Tags

, , , , , , , , , , ,

When it comes to GPGPU compute on Linux, several choices exist:

1. OpenCL:  This is the Open Compute Language, an open standard for parallel programming on heterogenous systems, currently maintained by the Khronos Group. Its’ advantage over other parallel programming approaches such as CUDA is that its’ vendor-neutral, and as such, will work on any GPU and ASIC that implements the standard. OpenCL code also scales well on x86 Multi-core CPUs (Currently, OpenCL 1.2 needs an x86 CPU with support for SSE3 and SSSE3,x and beyond to run on CPU) are also well supported. In the same voice, vendor neutrality also means that other architectures, such as ARM, are also supported, and as such, do not be surprised to see ARM powered boards crunching OpenCL code with great speed and power efficiency. The futture is going parallel, where heterogenous compute environments will co-exist on the same platform, e.g a standard CPU and (a) (series of) GPU(s) and/or ASICs communicating together to accomplish a parallel compute load in the same device.

2. NVIDIA CUDA: NVIDIA’s Compute Unified Device Architecture (CUDA) is a proprietary parallel compute platform and architecture created by NVIDIA , currently implemented on their GPUs. CUDA allocates direct access to the virtual instruction sets and memory of the parallel compute elements in the CUDA-enabled GPUs. Since CUDA is a proprietary, vendor-locked parallel compute infrastructure, this article will NOT cover CUDA beyond this description, and now, we’ll delve into OpenCL, the open compute standard that is vendor-neutral. CUDA will be covered in an article of its’ own later on.

TODAY’S TOPIC: OpenCL on Arch Linux with AMD GPUs and APUs.

To get up and running with OpenCL on Arch Linux with an AMD GPU/APU and such combinations (as may apply in your case), here are the requirements:

1. An Arch Linux installation.

2. An x86-64 Intel or AMD CPU with support for SSE3 and above.
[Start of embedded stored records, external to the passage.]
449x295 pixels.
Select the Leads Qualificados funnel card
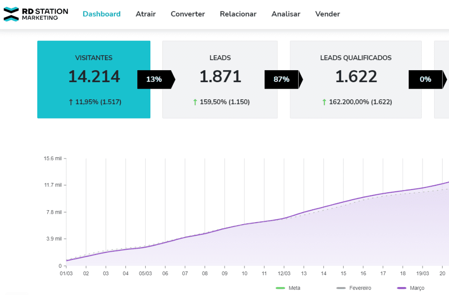pyautogui.click(x=356, y=79)
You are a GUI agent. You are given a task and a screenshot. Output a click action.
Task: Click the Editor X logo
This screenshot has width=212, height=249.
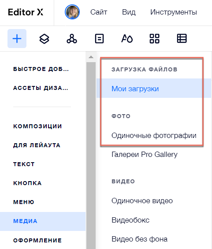coord(26,12)
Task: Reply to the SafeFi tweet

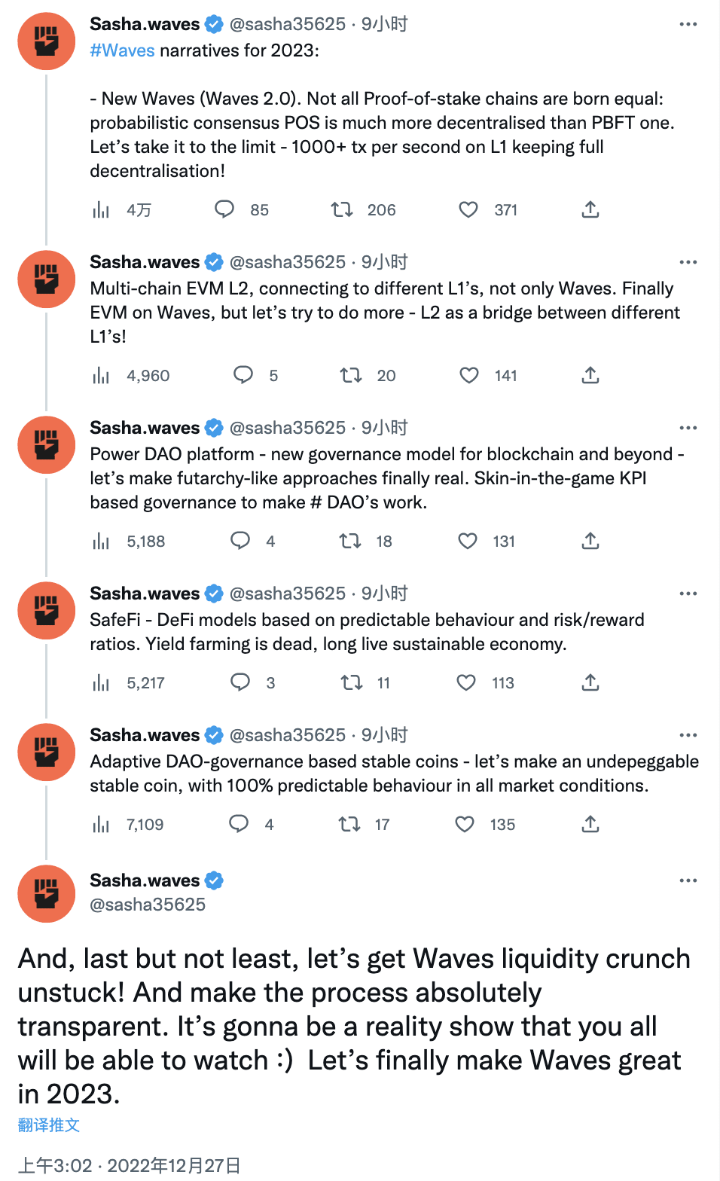Action: [239, 682]
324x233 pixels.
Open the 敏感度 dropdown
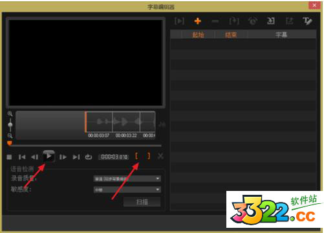coord(127,190)
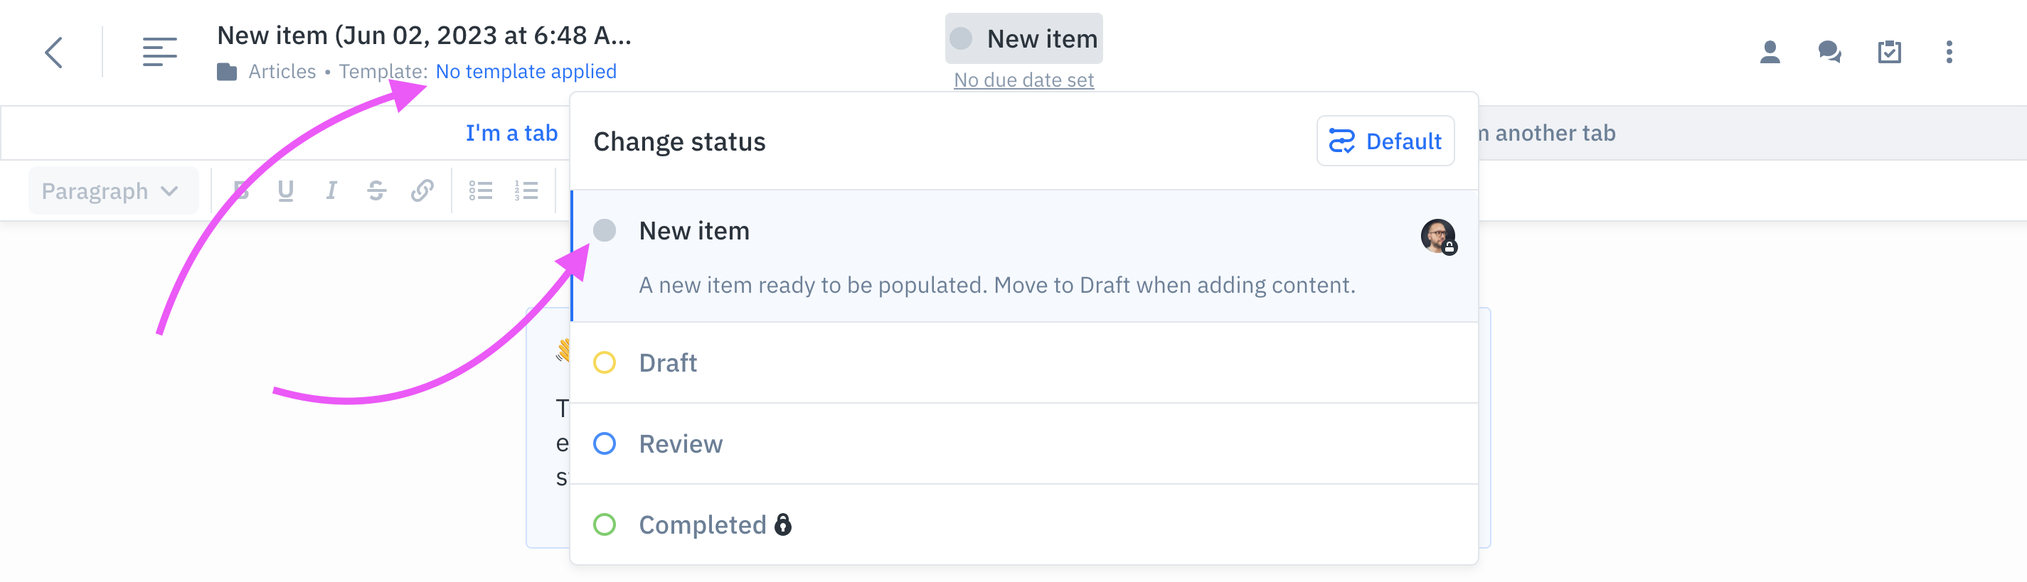Open the New item status dropdown in the header
Viewport: 2027px width, 582px height.
point(1024,38)
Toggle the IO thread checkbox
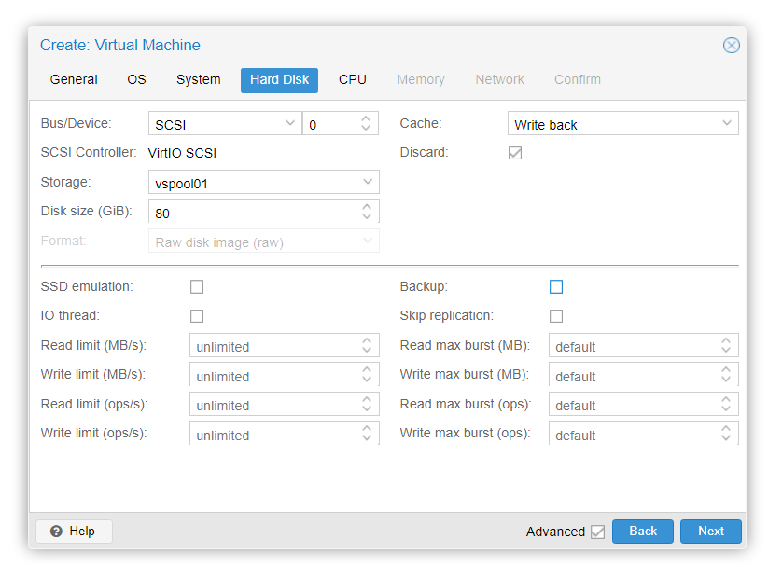Image resolution: width=768 pixels, height=567 pixels. [197, 316]
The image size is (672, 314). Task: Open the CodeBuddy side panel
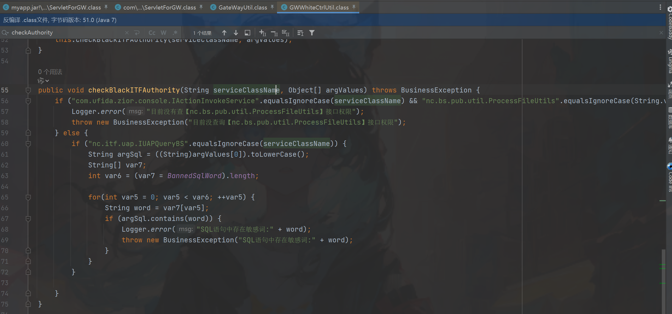669,24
3. An Evergreen (HD 5000+ series) AMD GPU and above. Legacy GPUs that are no longer supported by AMD Catalyst’s mainline driver will NOT be covered here.

4. AMD APP SDK v. 2.8.x and above (From AUR: https://aur.archlinux.org/packages/amdapp-sdk/) AND amdapp-aparapi (https://aur.archlinux.org/packages/amdapp-aparapi/) which is a pre-requisite for AMDAPP’s installation.

5. AMD Catalyst: Install the catalyst-total package from AUR: https://aur.archlinux.org/packages/catalyst-total/ . This package builds everything you’ll ever need, including the lib32 dependencies and stuff. Note: If you’re on an AMD System with PowerExpress (AMD GPU Switching between AMD Discrete GPUs and AMD Integrated GPus such as the Dual GPU setup in some APUs and Hybrid Crossfire), please install the AMD Catalyst-pxp-total package from AUR: https://aur.archlinux.org/packages/catalyst-total-pxp/

6. The ability to follow instructions here and on the Arch Wiki. If you’re not familiar with the Arch Way, read it here: https://wiki.archlinux.org/index.php/The_Arch_Way and get familiar with it from here henceforth.

THE HEART OF THE MATTER

Note:

Before we dive in, I assume that:

1. You have the hardware set up as above and Arch is already installed on the system.

2. You have the base-devel group installed. If not, do so in an elevated terminal:

pacman -S base-devel

3. Edit the makepkg.conf file under /etc/makepkg and ensure it resembles the following under the Architecture and Compile Flags Section:

#########################################################################
# ARCHITECTURE, COMPILE FLAGS
#########################################################################
#
CARCH=”x86_64″
CHOST=”x86_64-unknown-linux-gnu”

#– Compiler and Linker Flags
# -march (or -mcpu) builds exclusively for an architecture
# -mtune optimizes for an architecture, but builds for whole processor family
CPPFLAGS=”-D_FORTIFY_SOURCE=2″
CFLAGS=”-march=x86-64 -mtune=native -O2 -pipe -fstack-protector –param=ssp-buffer-size=4″
CXXFLAGS=”-march=x86-64 -mtune=native -O2 -pipe -fstack-protector –param=ssp-buffer-size=4″
LDFLAGS=”-Wl,-O1,–sort-common,–as-needed,-z,relro”
#– Make Flags: change this for DistCC/SMP systems
MAKEFLAGS=”-j4″

Take note of the MAKEFLAGS = “jn” section. The value of n should be the number of cores on your system. Get this num,ber by running:

cat /proc/cpuinfo | grep processor -wc -I

In my case, it returns 4 because I’m on  a Dual Core system with Hyperthreading. Two cores, 4 logical CPUs. Adjust as appropriate.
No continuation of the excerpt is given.